Filter the records below and copy out every line that contains the string "helping".

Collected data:
☆ ☆ ☆ ☆ ☆ ☆ ☆

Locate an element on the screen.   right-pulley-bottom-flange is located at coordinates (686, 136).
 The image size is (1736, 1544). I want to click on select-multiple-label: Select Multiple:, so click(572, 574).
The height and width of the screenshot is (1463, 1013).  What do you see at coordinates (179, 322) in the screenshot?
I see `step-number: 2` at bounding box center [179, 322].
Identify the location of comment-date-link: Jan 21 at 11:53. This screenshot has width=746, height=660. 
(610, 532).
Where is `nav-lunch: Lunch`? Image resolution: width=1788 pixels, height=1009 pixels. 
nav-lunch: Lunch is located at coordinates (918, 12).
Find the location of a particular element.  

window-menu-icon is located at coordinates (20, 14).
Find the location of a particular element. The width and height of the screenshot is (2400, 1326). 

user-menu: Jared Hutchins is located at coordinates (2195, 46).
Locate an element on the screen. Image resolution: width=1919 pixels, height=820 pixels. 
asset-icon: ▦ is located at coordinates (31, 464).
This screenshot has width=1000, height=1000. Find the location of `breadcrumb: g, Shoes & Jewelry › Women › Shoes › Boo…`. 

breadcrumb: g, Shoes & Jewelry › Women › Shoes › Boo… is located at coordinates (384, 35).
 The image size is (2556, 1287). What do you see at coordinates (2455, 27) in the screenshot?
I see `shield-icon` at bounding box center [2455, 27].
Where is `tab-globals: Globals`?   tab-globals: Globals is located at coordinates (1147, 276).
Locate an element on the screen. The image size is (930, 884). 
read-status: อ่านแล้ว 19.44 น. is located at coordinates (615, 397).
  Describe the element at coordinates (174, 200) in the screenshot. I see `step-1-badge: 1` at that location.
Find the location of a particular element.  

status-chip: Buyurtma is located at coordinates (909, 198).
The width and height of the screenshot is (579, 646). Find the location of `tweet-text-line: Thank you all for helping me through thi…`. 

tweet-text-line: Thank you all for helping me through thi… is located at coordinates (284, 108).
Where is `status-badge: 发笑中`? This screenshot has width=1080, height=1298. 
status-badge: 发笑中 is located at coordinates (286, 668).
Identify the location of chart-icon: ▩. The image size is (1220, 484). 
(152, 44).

☆ ☆ ☆ ☆ ☆ ☆ ☆

- _Reply to the task_:
The width and height of the screenshot is (579, 646). Find the location of `tweet-text-line: Thank you all for helping me through thi…`. 
tweet-text-line: Thank you all for helping me through thi… is located at coordinates (284, 108).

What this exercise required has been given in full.